The internal and external quality assurance procedures at CIMMYT appear to be operating
well except in two areas. One is the evaluation of staff performance which the staff, but

perhaps not management, thought was inadequate. The other was the very limited use by
the Center of CCER's to monitor the quality of science of its Programs.

In an attempt to assess the overall quality of science in the Center, the Panel compared the
record of publications in refereed international journals of CIMMYT scientists against the
record of scientists in IRRI. Overall IRRI staff published more papers than CIMMYT staff,
with a greater proportion of staff at CIMMYT producing less than one paper per year than
the staff at IRRI. While publications in refereed journals are only one indicator of science
quality, it is widely used internationally, and would be a useful way for CIMMYT to show
improvement in the future.

Implementation of the New Program Structure

CIMMYT is in the process of implementing its new program structure based on a matrix of 2
global and 4 ecoregional Research Programs, which deliver outputs and impacts, and 5
Disciplinary Groups, which ensure continuing scientific excellence. While major steps have
been taken by CIMMYT in implementing its new program structure, there are still
outstanding issues which if left unresolved may cause significant problems in the future.

Matrix management systems are complex and can be difficult to effectively implement.
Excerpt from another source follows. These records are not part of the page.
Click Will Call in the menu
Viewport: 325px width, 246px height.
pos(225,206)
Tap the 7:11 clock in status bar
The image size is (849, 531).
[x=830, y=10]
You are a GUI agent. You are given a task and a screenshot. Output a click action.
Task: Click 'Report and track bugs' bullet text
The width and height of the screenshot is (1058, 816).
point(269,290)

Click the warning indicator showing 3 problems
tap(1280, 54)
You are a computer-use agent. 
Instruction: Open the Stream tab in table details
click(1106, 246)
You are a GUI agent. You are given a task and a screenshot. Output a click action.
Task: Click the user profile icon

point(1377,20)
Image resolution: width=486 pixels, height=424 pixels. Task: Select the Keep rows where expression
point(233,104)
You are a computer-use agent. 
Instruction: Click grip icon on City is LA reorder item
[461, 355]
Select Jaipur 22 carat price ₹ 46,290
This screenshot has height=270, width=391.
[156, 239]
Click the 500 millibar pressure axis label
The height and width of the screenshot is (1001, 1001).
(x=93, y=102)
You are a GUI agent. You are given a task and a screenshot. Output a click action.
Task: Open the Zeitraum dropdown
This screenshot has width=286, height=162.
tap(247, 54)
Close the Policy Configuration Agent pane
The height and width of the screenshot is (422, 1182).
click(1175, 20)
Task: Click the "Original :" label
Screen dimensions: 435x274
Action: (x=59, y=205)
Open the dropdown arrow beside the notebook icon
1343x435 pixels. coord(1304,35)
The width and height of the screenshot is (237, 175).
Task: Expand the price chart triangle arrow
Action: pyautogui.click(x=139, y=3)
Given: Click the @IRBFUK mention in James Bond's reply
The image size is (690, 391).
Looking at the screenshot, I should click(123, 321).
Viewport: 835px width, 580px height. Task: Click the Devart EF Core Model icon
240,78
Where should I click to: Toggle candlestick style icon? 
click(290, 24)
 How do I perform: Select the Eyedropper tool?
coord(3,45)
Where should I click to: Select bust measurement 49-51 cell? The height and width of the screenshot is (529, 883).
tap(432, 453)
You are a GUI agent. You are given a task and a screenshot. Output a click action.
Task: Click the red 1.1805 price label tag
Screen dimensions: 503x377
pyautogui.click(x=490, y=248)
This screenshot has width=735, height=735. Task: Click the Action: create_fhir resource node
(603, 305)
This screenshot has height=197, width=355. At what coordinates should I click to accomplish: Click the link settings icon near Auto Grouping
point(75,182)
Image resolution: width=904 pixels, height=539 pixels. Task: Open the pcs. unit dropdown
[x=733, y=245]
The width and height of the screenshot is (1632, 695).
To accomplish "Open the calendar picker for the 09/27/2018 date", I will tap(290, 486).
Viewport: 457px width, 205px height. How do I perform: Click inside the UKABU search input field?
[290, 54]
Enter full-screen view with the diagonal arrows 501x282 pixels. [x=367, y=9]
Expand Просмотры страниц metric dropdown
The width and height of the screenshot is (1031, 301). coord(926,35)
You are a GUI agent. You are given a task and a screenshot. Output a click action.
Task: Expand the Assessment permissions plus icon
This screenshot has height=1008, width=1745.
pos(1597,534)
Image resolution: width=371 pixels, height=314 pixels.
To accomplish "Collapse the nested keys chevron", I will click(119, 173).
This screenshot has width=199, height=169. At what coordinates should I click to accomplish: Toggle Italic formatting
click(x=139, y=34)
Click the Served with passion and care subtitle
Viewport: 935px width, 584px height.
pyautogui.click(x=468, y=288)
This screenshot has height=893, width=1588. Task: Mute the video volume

They
require scientists to manage staff, resources and relationships, skills they may not have
developed to the level required. The Panel felt that CIMMYT was underestimating the
difficulty in implementing its new matrix management system and needed to put in place
detailed implementation plans to make it operational including:
* Definition of the responsibilities and authorities of Program Directors and Disciplinary
Group Leaders
* Development of operating procedures for all staff with roles and responsibilities
* Provision of leadership and management training for senior scientific and management
* Streamlining and revision of the support systems and processes of the Center

The Panel also critically examined the progress towards the implementation of the MTP
projects for each Research Program (Chapter 4). While the Panel raised specific issues in
relation to a number of the Programs it was clear that it was not yet possible to critically
assess the capacity of the new Programs to deliver their planned outputs and impacts. The
Panel therefore strongly recommends that the CIMMYT Board and management undertake a
mid-term review in 2007 to assess progress towards the full implementation of the new
structure and Programs.


CIMMYT is clearly a Center in transition. It has to a degree stabilized its financial situation
and put in place a plan to rebuild its financial reserves. It has developed a new Mission,
Strategic Plan, and Program structure through a comprehensive and inclusive consultation
process and is well down the road in implementing change. It has put a new management
team in place and gone through a significant staff renewal process. The Center is now poised

to move forward into the future. There are still outstanding issues as always but for the most
part the hard work is behind it.

The Panel is convinced that a compelling case exists for the continuation of CIMMYT to
develop germplasm resistant to multiple biotic and abiotic stresses and designed to meet the
needs of resource poor farmers, dependent on wheat or maize, living in harsh environments.
To a great degree these are the forgotten people; the advances in agricultural research and
development over the last fifty years have largely passed them by, and the varieties they
grow and their yields have often been static for decades. For the first time, the combination
of a well characterized collection of genetic resources and modern genetic technologies make
the development of improved germplasm with significantly increased yields for such
difficult environments an achievable goal. CIMMYT is uniquely placed to achieve this goal.


2 CIMMYT's New Strategy

1. The Panel recommends that senior Management and Program Directors undertake a
much more rigorous process to define goals for the new strategy that provide a framework
within which to organize projects and activities and against which progress in meeting the
goals can be measured. In addition to strengthening the implementation of the new strategy,
the process will enable the Program Directors as a team to identify a set of goals that are
congruent across the Center.

2. The Panel recommends that CIMMYT develop a business strategic plan that will
support the successful implementation of the new strategy in the face of a dynamic financial

3. The Panel recommends that CIMMYT Management and Board undertake a mid-term
review in 2007 focused on the implementation of the new strategy, the efficacy of CIMMYT's
reorganization and the impact of financial capacity on CIMMYT's Programs and operations.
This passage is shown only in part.